→ Texto de leitura
A coordenadora de Esporte da ABEU Colégios, Kárem dos Santos Ferreira, diz que a aluna Paula Sant’Ana é um prêmio ao trabalho da Instituição. “Tê-la no seleto grupo de condutores da tocha olímpica nos dá a sensação do dever cumprido. Significa que estamos fazendo uma educação de inclusão de verdade. Estamos garantindo a aprendizagem de todos os alunos sem exceção”, define.
Moradora no Centro de Nilópolis, a adolescente tem luz própria. Ela se destaca como a melhor aluna da sala de aula. Fala fluentemente inglês, canta rock, pop, faz palestra sobre a atrofia espinhal muscular progressiva e administra um grupo numa rede social intitulado AME. Mas isso não é tudo. Ela também curte um clima de romance, claro. “A Paula já está começando a se aventurar no universo do amor”, entrega a mãe.
E foi o amor maternal, incondicional, que fez aumentar o núcleo familiar. Aos três anos de idade, Paula teve um diagnóstico errado no Hospital Universitário Clementino Fraga Filho. Mãe preocupada e inquieta, Fabiane Sant’Ana encontrou apoio da diretoria da ABEU Colégios e procurou tratamento na Universidade São Paulo (USP), onde foi descoberta a atrofia muscular progressiva na Paula. “Naquele momento fiquei sem chão. Nunca imaginei que teria uma filha com problema motor”, conta Fabiane.
Emoção
Durante o tratamento, a bióloga molecular e professora do Departamento de Biologia do Instituto de Biociências da USP, Mayana Zatz, falou da possibilidade de frear a progressão da doença usando células-tronco no tratamento. Fabiane havia se separado do pai de Paula e Beatriz e iniciava um novo relacionamento. “Só pensei na possibilidade de ajudar a minha filha. A situação era delicada. Início de relação, mas conversei com o meu namorado na ocasião, expliquei tudo para ele e afirmei que assumiria integralmente a formação da criança, o eximindo de qualquer responsabilidade econômica. Eu, inclusive, assumi o compromisso de assinar todo e qualquer documento caso houvesse a necessidade, mas não foi o caso”, recorda.

→ Listagem de dados
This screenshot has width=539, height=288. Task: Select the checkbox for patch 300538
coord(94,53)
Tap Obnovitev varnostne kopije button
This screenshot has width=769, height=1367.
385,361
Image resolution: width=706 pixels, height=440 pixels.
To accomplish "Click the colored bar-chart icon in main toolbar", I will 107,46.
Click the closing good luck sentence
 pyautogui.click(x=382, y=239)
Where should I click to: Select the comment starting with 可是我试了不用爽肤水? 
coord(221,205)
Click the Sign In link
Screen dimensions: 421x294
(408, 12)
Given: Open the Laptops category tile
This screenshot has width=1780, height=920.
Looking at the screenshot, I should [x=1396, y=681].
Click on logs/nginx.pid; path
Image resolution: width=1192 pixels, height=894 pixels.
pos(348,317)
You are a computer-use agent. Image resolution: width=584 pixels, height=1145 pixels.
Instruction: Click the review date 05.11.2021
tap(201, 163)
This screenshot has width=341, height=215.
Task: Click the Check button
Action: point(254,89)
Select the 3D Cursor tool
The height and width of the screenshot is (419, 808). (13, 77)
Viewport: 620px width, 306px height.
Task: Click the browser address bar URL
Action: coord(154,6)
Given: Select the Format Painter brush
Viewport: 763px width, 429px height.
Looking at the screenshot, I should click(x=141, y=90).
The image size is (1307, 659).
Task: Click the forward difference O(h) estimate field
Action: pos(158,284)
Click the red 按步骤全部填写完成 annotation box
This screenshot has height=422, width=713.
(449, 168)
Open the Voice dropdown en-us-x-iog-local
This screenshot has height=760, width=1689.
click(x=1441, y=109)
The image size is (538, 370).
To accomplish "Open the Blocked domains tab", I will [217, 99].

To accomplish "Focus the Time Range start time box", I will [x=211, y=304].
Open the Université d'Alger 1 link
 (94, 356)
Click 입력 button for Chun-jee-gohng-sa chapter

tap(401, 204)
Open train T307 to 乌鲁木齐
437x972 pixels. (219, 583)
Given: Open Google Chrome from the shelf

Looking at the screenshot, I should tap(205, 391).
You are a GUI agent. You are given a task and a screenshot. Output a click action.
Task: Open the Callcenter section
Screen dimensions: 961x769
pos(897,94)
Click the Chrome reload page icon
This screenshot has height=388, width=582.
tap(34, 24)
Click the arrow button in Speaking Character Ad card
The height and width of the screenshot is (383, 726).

→ Tarefas do exercício
(1) Repita do texto de leitura o trecho que começa em "Moradora no Centro" e vai até "entrega a mãe.".
(2) Diga se cada frase concorda com o texto de leitura, respondendo sim ou não e citando as palavras do texto que decidem: (a) Paula mora no Centro de Nilópolis. (b) A atrofia muscular progressiva foi descoberta no Hospital Universitário Clementino Fraga Filho. (c) Fabiane precisou assinar documentos para o tratamento da filha.
A listagem é um material à parte, sem relação com o texto de leitura.

→ Respostas escritas
(1)
Moradora no Centro de Nilópolis, a adolescente tem luz própria. Ela se destaca como a melhor aluna da sala de aula. Fala fluentemente inglês, canta rock, pop, faz palestra sobre a atrofia espinhal muscular progressiva e administra um grupo numa rede social intitulado AME. Mas isso não é tudo. Ela também curte um clima de romance, claro. “A Paula já está começando a se aventurar no universo do amor”, entrega a mãe.

(2)
(a) Sim: "Moradora no Centro de Nilópolis, a adolescente tem luz própria."
(b) Não: "Aos três anos de idade, Paula teve um diagnóstico errado no Hospital Universitário Clementino Fraga Filho." e "procurou tratamento na Universidade São Paulo (USP), onde foi descoberta a atrofia muscular progressiva na Paula."
(c) Não: "Eu, inclusive, assumi o compromisso de assinar todo e qualquer documento caso houvesse a necessidade, mas não foi o caso".